● **GIVEN DATA**:

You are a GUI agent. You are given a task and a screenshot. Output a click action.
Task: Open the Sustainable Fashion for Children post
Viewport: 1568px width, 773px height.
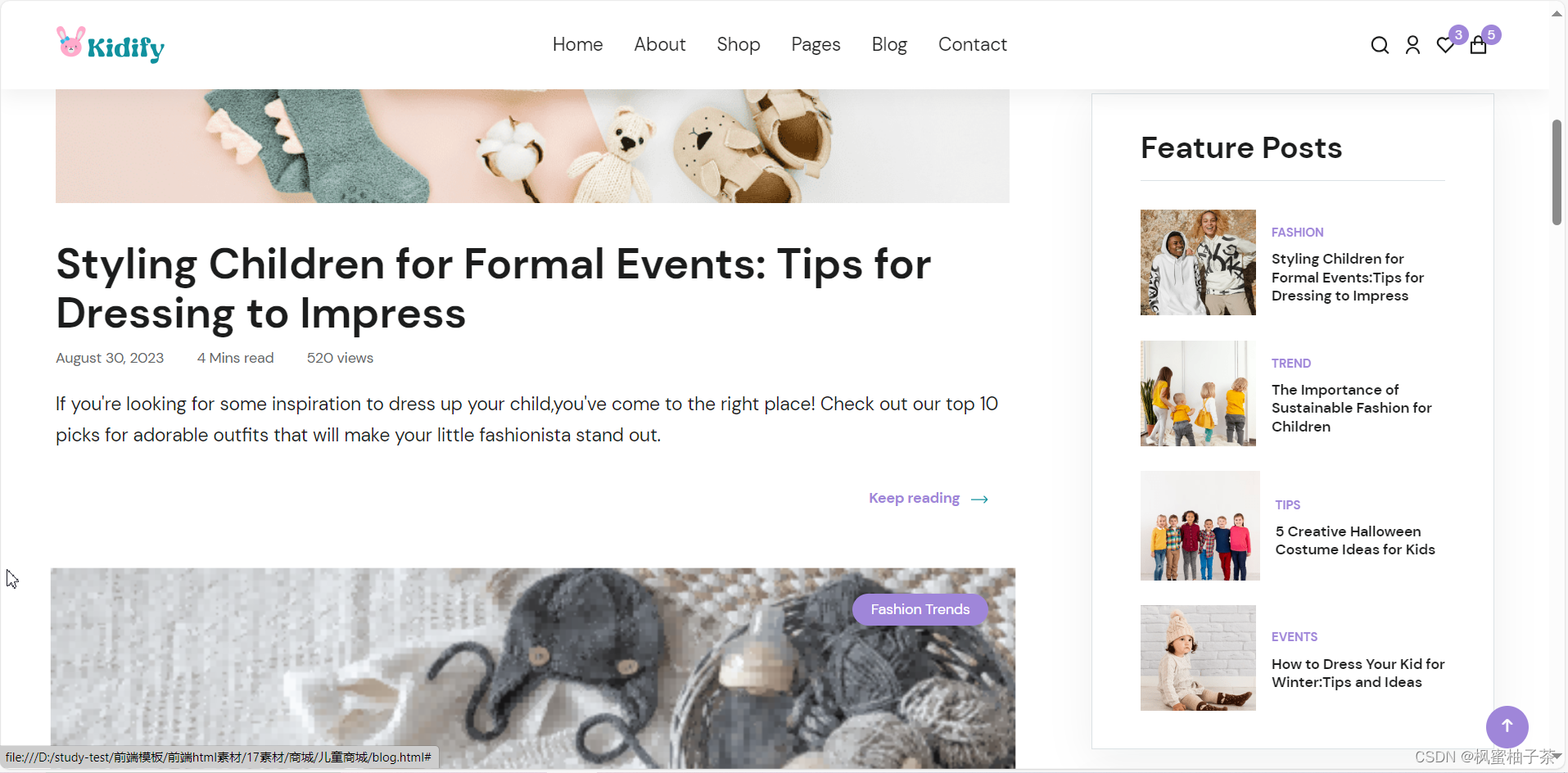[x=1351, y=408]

---

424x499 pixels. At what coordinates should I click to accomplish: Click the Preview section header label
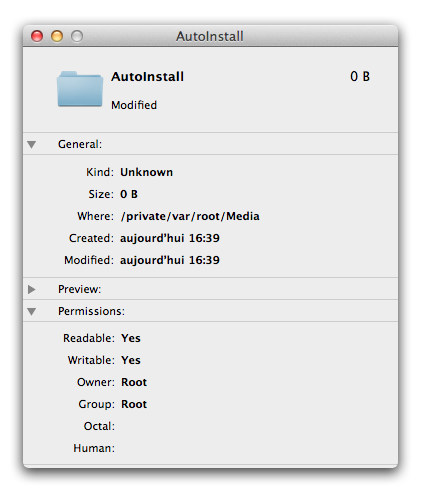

...

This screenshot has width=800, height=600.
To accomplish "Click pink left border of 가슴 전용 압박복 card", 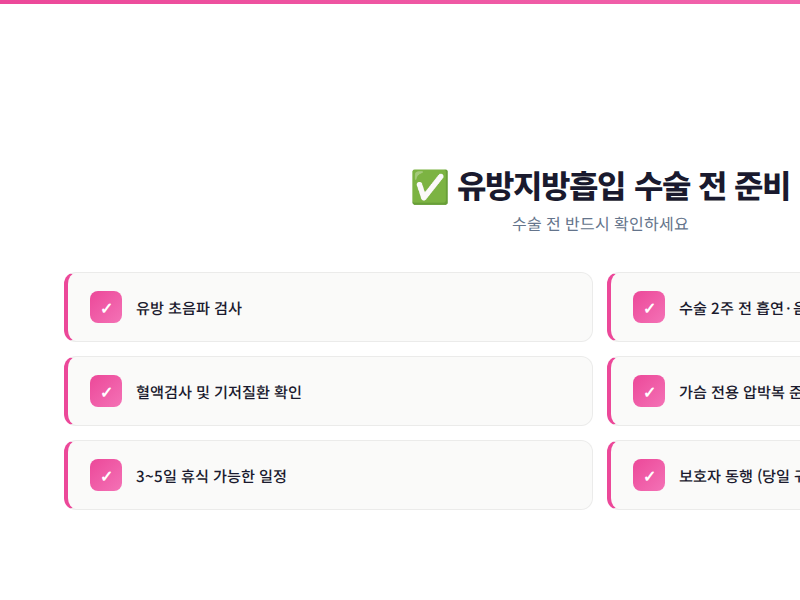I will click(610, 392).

● **YOUR ASSIGNMENT**:
Pull out all lines from the entries above in which the word "screenshot" appears.

● **ANSWER**:
You are a GUI agent. You are given a task and a screenshot. Output a click action.
This screenshot has width=800, height=600.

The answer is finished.